Il presidente della Regione Siciliana, Renato Schifani, segue con attenzione l’evolversi della situazione dopo il terremoto di 4,8 gradi Richter, con epicentro a est di Alicudi, ma che è stato avvertito in diverse aree dell’Isola.
«Sono in costante contatto con il capo della Protezione civile regionale, Salvo Cocina – dice Schifani – che a sua volta è in stretto raccordo con il sindaco di Lipari, con il prefetto di Messina e con l’Istituto nazionale di geofisica e vulcanologia per un primo e rapido monitoraggio di eventuali danni, che al momento non sono stati segnalati. La Regione è, comunque, pronta a intervenire con tutti i mezzi a disposizione per supportare le comunità coinvolte e garantire la sicurezza dei cittadini».

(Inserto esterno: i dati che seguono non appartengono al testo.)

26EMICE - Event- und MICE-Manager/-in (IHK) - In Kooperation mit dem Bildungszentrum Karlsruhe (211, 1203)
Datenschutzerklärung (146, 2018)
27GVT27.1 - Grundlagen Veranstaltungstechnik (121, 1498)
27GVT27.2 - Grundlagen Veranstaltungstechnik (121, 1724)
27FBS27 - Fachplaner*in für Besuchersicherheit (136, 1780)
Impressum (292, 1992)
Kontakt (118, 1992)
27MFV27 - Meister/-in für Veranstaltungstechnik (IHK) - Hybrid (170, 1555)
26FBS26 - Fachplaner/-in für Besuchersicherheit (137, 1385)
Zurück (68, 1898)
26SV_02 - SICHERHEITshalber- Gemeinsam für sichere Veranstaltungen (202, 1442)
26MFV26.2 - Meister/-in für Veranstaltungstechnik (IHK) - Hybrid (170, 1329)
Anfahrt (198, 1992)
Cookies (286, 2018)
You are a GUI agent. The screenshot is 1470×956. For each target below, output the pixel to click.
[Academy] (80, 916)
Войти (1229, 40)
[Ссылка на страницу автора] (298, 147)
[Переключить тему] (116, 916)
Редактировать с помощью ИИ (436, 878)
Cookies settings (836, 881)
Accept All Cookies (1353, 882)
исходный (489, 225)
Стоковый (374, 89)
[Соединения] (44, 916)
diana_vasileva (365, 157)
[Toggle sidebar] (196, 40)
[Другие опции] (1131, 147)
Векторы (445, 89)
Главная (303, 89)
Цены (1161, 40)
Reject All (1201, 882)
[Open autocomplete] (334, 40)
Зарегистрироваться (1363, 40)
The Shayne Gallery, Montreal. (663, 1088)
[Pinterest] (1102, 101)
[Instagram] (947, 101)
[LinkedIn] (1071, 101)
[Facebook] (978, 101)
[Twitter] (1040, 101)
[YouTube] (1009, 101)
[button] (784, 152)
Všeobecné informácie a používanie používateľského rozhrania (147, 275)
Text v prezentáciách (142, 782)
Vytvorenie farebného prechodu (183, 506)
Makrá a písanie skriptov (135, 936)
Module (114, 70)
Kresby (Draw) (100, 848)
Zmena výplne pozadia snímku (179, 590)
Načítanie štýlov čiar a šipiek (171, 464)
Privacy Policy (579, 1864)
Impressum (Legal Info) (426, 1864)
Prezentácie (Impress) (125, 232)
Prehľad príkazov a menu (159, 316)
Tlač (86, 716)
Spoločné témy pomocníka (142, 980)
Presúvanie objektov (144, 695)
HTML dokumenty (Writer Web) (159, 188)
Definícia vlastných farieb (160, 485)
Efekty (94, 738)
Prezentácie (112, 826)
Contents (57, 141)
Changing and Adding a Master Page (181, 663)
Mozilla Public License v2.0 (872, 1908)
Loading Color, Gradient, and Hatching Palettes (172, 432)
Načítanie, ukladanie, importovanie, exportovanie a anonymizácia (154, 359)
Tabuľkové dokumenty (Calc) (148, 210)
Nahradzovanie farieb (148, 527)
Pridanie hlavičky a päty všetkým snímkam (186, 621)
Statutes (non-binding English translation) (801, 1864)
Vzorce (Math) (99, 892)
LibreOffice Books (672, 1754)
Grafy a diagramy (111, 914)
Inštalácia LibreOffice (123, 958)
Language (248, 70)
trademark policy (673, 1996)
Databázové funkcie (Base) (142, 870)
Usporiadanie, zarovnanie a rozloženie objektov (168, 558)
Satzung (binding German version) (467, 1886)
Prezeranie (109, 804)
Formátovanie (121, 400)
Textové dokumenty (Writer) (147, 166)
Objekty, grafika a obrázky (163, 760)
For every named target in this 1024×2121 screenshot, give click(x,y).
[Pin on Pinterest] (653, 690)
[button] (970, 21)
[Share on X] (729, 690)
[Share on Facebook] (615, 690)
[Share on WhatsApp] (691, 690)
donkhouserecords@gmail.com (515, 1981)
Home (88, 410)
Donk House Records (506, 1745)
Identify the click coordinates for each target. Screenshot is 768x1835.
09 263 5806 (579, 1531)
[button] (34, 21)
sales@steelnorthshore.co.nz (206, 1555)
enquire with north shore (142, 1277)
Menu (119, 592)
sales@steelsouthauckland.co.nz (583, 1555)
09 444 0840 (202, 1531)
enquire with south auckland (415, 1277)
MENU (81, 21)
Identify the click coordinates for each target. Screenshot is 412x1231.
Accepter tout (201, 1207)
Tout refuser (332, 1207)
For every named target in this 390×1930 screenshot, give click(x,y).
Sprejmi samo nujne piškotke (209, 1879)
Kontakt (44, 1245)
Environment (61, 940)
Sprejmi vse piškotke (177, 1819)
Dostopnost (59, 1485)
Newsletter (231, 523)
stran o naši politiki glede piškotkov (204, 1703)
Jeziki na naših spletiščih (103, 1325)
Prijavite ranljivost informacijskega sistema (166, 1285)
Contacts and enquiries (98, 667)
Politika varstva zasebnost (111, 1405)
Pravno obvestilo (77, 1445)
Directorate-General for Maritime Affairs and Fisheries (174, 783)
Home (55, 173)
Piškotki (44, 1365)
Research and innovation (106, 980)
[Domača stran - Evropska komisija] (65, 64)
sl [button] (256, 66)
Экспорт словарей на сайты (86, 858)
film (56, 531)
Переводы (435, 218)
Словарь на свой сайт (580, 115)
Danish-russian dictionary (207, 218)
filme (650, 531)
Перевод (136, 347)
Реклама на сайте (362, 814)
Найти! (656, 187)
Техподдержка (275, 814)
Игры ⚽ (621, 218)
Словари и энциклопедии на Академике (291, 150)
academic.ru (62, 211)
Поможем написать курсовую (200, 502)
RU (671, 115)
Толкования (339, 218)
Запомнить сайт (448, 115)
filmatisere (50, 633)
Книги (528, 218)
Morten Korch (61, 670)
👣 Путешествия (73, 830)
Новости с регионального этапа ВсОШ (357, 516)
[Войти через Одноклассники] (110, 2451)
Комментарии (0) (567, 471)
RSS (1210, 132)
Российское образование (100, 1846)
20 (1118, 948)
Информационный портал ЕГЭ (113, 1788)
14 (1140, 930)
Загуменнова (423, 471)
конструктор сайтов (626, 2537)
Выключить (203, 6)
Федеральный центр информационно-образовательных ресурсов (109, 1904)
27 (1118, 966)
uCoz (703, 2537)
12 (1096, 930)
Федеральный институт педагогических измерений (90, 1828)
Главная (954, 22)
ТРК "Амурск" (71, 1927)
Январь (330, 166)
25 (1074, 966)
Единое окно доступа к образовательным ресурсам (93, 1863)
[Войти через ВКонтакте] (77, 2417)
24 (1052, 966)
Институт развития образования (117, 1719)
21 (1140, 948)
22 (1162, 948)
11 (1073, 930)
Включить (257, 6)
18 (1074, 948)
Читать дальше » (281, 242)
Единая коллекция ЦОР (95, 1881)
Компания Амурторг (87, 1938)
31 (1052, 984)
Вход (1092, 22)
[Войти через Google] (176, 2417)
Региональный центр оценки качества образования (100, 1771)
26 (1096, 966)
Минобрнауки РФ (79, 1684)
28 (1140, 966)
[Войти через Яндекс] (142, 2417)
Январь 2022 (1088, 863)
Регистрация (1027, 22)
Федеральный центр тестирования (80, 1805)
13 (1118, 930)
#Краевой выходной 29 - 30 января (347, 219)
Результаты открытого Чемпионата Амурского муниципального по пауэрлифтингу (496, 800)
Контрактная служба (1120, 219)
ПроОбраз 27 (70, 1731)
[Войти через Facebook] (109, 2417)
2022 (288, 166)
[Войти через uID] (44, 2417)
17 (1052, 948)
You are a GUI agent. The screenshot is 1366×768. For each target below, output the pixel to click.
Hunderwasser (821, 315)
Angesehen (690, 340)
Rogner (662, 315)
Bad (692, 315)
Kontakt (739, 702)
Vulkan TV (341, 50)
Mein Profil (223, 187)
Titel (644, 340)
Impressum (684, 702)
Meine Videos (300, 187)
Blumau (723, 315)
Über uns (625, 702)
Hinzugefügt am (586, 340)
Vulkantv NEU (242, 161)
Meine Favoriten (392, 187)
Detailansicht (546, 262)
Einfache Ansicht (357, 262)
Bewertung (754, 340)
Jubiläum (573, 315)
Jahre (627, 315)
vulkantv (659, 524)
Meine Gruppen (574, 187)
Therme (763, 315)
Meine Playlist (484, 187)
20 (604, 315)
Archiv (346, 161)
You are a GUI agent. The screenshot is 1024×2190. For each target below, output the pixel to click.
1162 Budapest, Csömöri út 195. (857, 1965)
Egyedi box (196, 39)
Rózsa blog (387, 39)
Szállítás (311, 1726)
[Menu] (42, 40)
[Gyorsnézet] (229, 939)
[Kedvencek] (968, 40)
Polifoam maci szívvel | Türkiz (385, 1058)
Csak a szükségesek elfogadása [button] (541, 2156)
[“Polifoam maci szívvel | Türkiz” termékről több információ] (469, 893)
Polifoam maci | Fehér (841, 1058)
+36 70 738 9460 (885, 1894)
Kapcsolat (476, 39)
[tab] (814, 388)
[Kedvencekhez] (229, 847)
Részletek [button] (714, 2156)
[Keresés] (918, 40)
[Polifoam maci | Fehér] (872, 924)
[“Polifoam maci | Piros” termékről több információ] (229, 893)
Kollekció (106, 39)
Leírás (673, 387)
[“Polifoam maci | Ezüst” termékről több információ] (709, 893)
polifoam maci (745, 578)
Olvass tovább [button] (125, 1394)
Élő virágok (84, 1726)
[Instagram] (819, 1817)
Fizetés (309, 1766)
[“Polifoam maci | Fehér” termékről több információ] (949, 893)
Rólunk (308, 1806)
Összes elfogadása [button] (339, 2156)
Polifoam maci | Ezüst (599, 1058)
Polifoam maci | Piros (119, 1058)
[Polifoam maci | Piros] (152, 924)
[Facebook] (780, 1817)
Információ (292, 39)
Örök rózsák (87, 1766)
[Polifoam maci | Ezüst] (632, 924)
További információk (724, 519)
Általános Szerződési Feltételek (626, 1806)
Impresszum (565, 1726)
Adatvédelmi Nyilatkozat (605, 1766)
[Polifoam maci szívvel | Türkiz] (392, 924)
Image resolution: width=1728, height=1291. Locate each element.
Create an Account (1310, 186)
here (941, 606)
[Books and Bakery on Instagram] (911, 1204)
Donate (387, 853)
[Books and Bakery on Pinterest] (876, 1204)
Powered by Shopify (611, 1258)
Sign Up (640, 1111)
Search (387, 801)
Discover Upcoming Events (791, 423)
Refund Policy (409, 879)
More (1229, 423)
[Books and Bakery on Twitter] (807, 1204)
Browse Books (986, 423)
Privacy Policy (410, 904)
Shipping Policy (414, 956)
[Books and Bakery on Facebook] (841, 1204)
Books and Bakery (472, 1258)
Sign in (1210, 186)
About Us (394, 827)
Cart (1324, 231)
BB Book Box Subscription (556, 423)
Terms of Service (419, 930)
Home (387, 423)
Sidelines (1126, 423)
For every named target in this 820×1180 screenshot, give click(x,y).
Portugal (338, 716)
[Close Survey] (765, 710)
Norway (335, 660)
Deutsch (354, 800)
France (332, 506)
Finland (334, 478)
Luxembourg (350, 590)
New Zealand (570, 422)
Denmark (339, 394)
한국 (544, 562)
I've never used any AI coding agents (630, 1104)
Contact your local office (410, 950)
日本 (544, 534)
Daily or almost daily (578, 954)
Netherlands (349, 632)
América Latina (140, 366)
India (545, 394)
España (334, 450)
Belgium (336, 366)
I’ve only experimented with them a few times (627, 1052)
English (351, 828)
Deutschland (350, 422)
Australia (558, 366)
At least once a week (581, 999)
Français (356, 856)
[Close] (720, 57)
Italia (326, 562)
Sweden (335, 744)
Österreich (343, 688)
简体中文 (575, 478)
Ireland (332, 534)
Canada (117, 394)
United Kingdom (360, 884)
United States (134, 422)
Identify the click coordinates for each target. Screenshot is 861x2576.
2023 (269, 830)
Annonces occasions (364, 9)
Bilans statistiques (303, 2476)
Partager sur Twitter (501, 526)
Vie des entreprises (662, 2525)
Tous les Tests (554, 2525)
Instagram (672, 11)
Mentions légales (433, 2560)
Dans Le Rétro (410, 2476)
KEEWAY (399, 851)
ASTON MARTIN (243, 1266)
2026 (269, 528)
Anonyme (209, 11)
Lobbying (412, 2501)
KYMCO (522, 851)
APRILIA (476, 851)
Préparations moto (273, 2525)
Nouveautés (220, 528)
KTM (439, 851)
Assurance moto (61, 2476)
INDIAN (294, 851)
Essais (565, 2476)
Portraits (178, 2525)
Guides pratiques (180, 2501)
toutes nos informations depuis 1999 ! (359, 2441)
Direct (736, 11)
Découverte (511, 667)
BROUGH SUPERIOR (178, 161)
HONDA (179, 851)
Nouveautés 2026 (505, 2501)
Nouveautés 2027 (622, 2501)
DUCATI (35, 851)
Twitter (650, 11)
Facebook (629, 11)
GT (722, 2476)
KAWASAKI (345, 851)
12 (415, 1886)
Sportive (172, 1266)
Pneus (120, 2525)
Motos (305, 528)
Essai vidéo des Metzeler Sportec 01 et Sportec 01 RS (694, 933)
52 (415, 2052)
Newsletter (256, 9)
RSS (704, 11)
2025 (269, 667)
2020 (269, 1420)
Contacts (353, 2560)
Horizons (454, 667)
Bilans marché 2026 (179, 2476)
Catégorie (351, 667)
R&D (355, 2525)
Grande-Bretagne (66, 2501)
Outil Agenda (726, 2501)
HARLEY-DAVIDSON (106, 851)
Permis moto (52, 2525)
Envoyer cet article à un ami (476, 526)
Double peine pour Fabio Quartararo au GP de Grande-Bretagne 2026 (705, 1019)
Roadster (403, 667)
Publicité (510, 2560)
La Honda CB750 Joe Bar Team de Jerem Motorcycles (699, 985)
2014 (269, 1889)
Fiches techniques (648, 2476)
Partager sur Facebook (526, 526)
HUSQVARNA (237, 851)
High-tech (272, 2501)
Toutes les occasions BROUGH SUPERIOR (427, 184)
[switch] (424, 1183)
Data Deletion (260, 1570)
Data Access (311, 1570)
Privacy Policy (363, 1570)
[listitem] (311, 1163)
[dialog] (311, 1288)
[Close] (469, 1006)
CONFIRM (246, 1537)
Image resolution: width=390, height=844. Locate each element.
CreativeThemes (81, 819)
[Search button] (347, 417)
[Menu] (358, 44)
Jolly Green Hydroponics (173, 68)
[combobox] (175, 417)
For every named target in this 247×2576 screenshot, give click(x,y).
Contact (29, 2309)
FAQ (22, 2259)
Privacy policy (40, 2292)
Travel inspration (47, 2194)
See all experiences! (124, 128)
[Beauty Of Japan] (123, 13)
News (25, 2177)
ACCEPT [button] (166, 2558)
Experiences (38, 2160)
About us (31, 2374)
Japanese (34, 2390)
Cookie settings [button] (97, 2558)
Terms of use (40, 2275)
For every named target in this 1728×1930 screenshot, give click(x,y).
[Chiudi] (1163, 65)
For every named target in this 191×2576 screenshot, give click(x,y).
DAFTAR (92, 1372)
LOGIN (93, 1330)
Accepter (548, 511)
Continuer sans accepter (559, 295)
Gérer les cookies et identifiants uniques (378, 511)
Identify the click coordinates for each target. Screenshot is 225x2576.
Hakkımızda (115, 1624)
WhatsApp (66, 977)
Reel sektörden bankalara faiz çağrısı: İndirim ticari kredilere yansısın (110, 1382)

Ecco i Comuni della provincia di Messina che (secondo quanto informa il Dipartimento regionale di Protezione civile) hanno comunicato di aver avvertito le scosse di terremoto: Acquedolci, Barcellona Pozzo di Gotto, Basicò, Brolo, Capo d’Orlando, Capri Leone, Caronia, Capizzi, Castell’Umberto, Cesarò, Fiumedinisi, Floresta, Forza d’Agrò, Francavilla, Furci, Furnari, Gioiosa Marea, Leni (Isola di Salina) Librizzi, Longi, Mazzarrà, Militello Rosmarino, Milazzo, Mirto, Mistretta, Monforte, Montagnareale, Montalbano, Oliveri, Pace Mela Mela, Patti, Mistretta, Pettineo, Piraino, Raccuja, Reitano, Rocca di Caprileone, Rodi Milici, Rometta, San Piero Patti, Isola di Salina, San Teodoro, Sant’Agata di Militello, Santa Domenica Vittoria, Sant’Angelo dì Brolo, San Fratello, San Salvatore di Fitalia, S. Stefano di Camastra, Sinagra, Torrenova, Tortorici, Tripi, Tusa e Ucria (in provincia di Messina), Geraci, Castelbuono e Palermo (PA). Al momento non si segnalano danni e sono in corso ricognizioni nei rispettivi territori a cura delle strutture tecniche locali.
La Sala operativa Soris è in costante contatto con i Comuni di Lipari, Leni, Malfa, Santa Maria Salina, Leni e ha ricevuto informazioni sulla situazione nelle isole di Alicudi, Filicudi, Panarea e Stromboli.